Hypothesis: The use of polymer-based surfactants in the double-emulsion (water/oil/water, W/O/W) solventevaporation
technique is becoming a widespread strategy for preparing biocompatible and biodegradable
polymeric nanoparticles (NPs) loaded with biomolecules of interest in biomedicine, or biotechnology. This
approach enhances the stability of the NPs, reduces their size and recognition by the mononuclear phagocytic
system, and protects the encapsulated biomolecule against losing biological activity. Different protocols to add
the surfactant during the synthesis lead to different NP colloidal properties and biological activity.

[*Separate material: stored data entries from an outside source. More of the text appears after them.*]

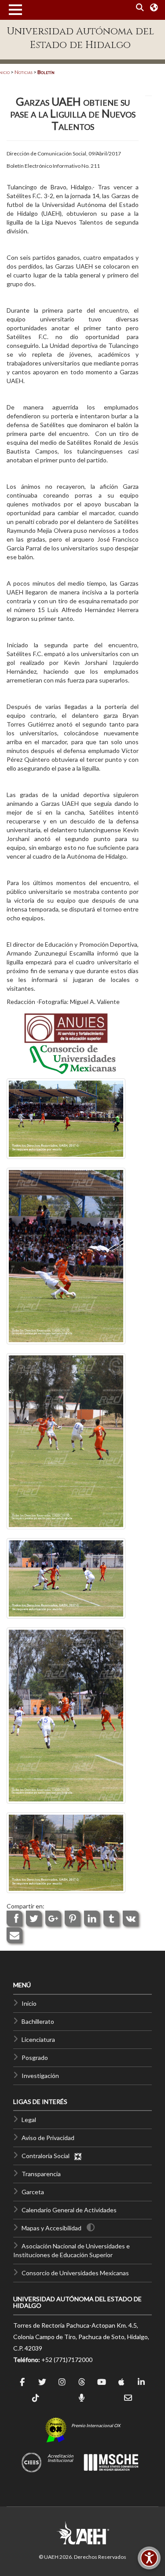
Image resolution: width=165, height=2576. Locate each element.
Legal (29, 2119)
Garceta (33, 2192)
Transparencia (41, 2173)
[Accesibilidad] (149, 2557)
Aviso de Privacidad (48, 2137)
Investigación (40, 2075)
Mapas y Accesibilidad (51, 2228)
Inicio (29, 2003)
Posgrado (35, 2057)
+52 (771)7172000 (66, 2359)
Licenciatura (38, 2039)
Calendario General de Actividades (69, 2210)
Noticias (24, 72)
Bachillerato (38, 2021)
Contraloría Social (47, 2155)
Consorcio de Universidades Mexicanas (75, 2273)
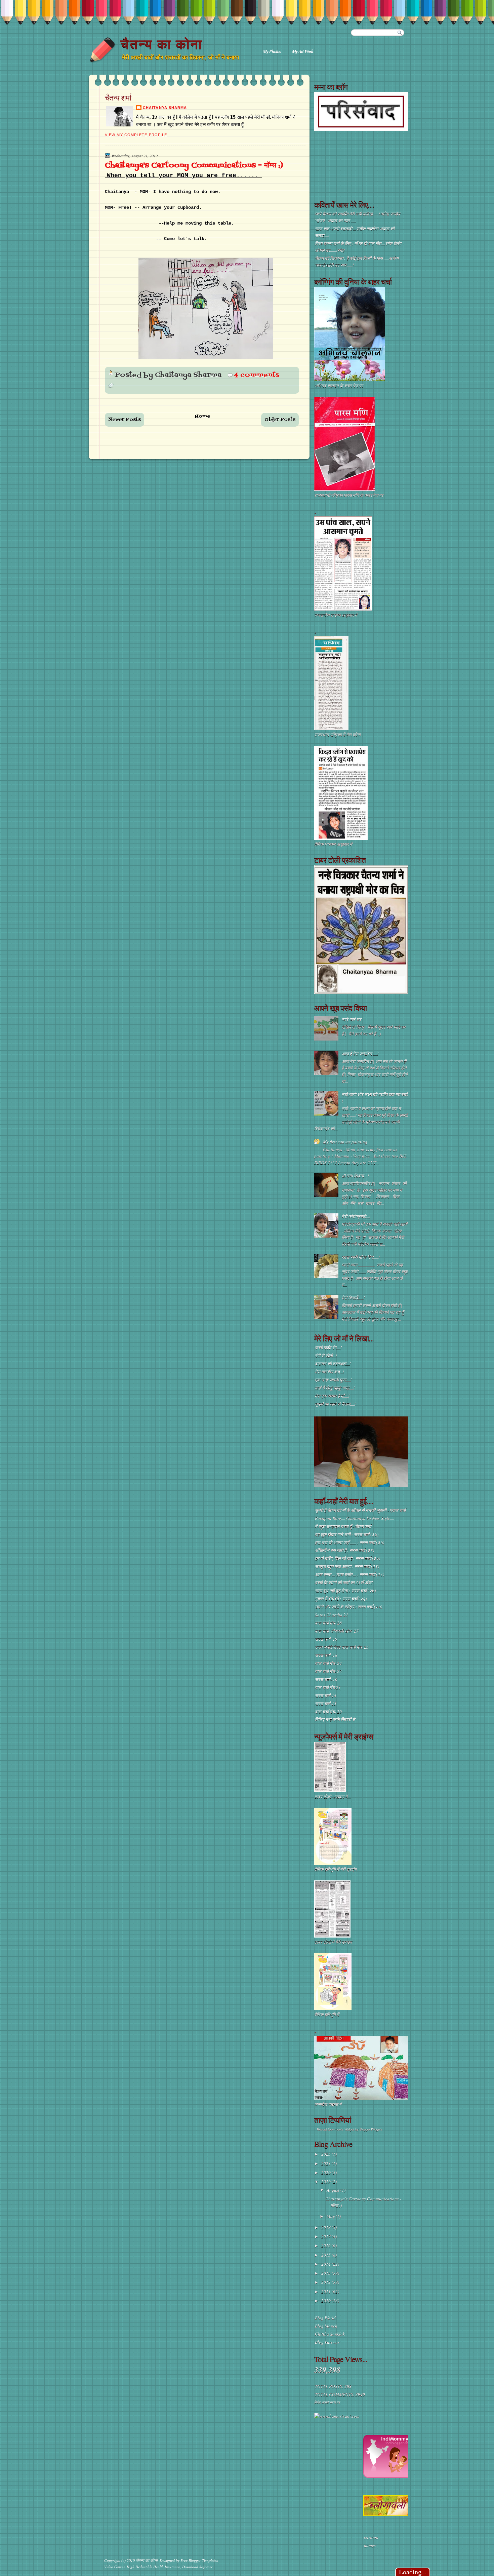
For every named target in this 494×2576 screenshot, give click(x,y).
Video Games (114, 2566)
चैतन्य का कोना (161, 44)
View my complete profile (136, 135)
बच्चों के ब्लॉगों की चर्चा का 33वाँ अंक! (344, 1582)
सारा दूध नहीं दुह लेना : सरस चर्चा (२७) (345, 1591)
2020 (326, 2173)
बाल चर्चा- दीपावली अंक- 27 (337, 1631)
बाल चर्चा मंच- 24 (328, 1663)
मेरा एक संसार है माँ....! (332, 1396)
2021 (326, 2163)
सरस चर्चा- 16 (326, 1679)
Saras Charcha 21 (331, 1615)
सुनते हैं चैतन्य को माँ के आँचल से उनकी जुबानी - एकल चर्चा (360, 1510)
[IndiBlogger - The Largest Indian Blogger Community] (387, 2476)
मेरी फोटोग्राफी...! (356, 1216)
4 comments (256, 375)
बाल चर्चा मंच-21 (328, 1687)
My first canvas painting (345, 1142)
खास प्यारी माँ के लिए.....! (361, 1257)
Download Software (197, 2566)
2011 (326, 2292)
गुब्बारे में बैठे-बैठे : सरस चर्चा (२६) (341, 1599)
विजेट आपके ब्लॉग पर (327, 2402)
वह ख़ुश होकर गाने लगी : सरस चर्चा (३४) (346, 1534)
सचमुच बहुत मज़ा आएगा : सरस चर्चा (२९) (347, 1566)
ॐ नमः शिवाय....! (355, 1176)
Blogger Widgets (371, 2129)
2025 (326, 2154)
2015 (326, 2255)
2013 (326, 2273)
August (333, 2190)
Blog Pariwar (327, 2342)
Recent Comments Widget (335, 2129)
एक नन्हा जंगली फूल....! (333, 1380)
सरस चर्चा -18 (326, 1655)
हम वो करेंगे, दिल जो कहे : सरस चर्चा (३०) (347, 1558)
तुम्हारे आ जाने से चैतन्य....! (335, 1404)
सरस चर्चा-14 (325, 1695)
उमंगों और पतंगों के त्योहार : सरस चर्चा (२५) (348, 1607)
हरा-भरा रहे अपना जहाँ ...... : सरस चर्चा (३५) (349, 1542)
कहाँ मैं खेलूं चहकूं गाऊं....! (335, 1388)
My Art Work (302, 51)
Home (202, 416)
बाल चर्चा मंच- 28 (328, 1623)
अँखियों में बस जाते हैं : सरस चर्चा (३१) (344, 1550)
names (370, 2545)
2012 (326, 2282)
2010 (326, 2301)
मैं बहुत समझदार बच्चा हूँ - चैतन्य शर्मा (343, 1526)
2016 (326, 2245)
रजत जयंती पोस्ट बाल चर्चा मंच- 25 (342, 1647)
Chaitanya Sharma (165, 108)
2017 (326, 2236)
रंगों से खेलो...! (326, 1356)
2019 (326, 2182)
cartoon (371, 2537)
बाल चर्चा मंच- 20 (328, 1712)
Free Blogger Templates (199, 2560)
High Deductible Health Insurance (153, 2566)
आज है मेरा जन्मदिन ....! (360, 1054)
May (331, 2216)
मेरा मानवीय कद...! (329, 1372)
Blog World (325, 2318)
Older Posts (279, 419)
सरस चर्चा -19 (326, 1639)
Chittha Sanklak (330, 2334)
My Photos (272, 51)
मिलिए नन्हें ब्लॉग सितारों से (335, 1719)
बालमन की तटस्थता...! (333, 1364)
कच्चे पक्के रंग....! (328, 1347)
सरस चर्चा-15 (325, 1704)
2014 (326, 2264)
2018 (326, 2227)
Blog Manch (326, 2326)
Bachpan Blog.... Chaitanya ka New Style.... (354, 1518)
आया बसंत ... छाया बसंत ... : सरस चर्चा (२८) (349, 1574)
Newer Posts (124, 419)
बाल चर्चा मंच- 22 (328, 1671)
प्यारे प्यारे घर (351, 1019)
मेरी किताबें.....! (353, 1298)
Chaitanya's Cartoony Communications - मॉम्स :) (194, 165)
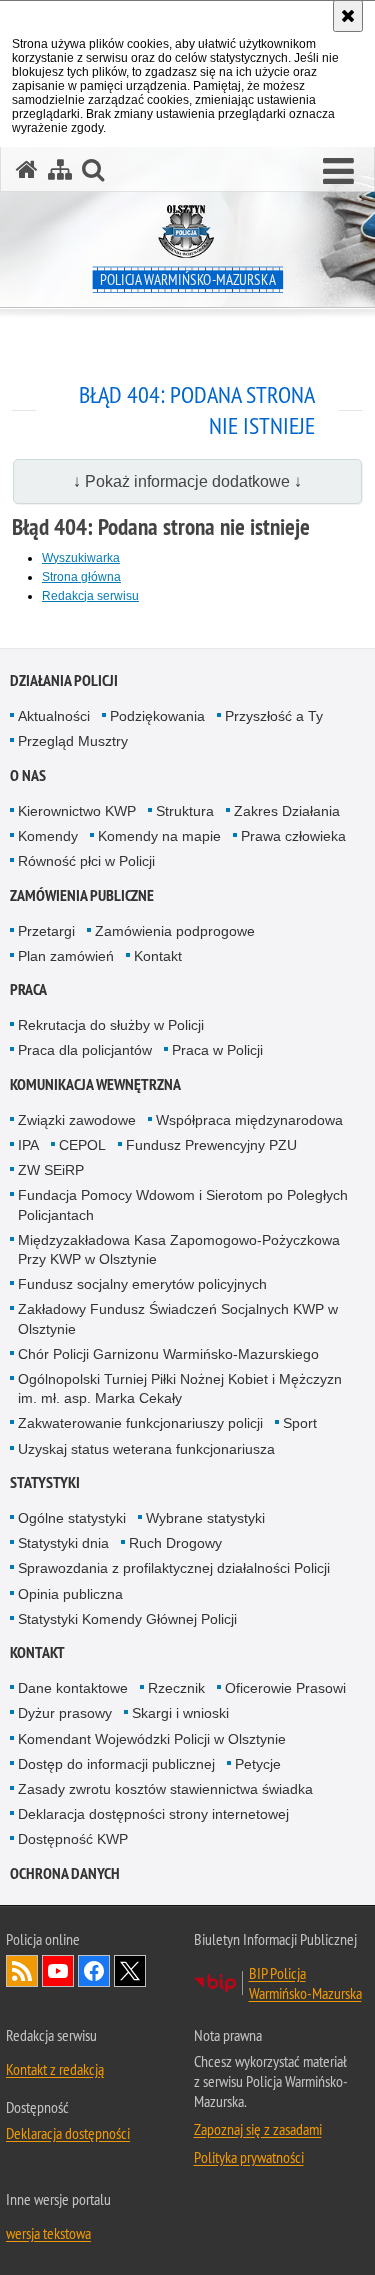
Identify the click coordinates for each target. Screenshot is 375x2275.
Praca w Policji (217, 1050)
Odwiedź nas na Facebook (94, 1971)
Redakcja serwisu (90, 596)
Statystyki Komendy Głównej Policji (127, 1619)
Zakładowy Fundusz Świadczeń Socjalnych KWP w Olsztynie (178, 1318)
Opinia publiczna (70, 1594)
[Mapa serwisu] (60, 169)
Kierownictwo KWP (77, 811)
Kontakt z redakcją (55, 2069)
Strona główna (81, 577)
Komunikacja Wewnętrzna (95, 1084)
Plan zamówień (66, 956)
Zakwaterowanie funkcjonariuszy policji (140, 1423)
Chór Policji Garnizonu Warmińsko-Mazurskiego (168, 1354)
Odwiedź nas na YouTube (58, 1971)
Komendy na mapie (159, 836)
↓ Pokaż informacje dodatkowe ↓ (187, 481)
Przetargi (46, 931)
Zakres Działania (287, 811)
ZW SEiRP (51, 1170)
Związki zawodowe (77, 1120)
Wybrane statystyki (205, 1518)
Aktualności (54, 716)
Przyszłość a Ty (274, 716)
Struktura (185, 811)
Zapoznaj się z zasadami (258, 2129)
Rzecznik (176, 1688)
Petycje (258, 1764)
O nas (28, 775)
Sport (300, 1423)
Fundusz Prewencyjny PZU (211, 1145)
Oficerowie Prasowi (285, 1688)
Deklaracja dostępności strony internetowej (153, 1814)
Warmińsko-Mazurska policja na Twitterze (130, 1971)
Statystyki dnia (63, 1543)
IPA (28, 1145)
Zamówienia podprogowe (175, 931)
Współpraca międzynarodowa (249, 1120)
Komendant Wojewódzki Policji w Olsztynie (152, 1739)
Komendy (48, 836)
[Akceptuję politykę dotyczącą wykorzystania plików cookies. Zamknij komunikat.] (348, 16)
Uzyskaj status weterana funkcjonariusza (146, 1449)
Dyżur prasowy (65, 1713)
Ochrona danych (65, 1873)
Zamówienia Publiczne (82, 895)
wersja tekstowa (48, 2233)
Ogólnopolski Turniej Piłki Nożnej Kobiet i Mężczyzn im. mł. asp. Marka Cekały (180, 1388)
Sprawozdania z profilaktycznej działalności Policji (174, 1568)
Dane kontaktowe (73, 1688)
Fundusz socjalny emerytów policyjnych (142, 1284)
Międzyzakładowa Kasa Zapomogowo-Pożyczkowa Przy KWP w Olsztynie (179, 1249)
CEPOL (82, 1145)
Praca (28, 989)
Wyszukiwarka (81, 558)
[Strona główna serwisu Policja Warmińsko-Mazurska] (27, 169)
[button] (338, 172)
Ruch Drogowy (175, 1543)
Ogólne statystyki (72, 1518)
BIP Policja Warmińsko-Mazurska (305, 1983)
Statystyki (45, 1482)
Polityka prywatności (249, 2157)
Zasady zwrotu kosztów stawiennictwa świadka (165, 1789)
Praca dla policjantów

Experiments: We develop an in vitro model to mimic the first step of the W/O/W NP synthesis method, which
enables us to analyze the surfactant-biomolecule interaction at the O/W interface. We compare the interfacial
properties when the surfactant is added from the aqueous or the organic phase, and the effect of pH of the
biomolecule solution. We work with a widely used biocompatible surfactant (Pluronic F68), and lysozyme,
reported as a protein model.
Findings: The surfactant, when added from the water phase, displaces the protein from the interface, hence
protecting the biomolecule. This could explain the improved colloidal stability of NPs, and the higher biological
activity of the lysozyme released from nanoparticles found with the counterpart preparation.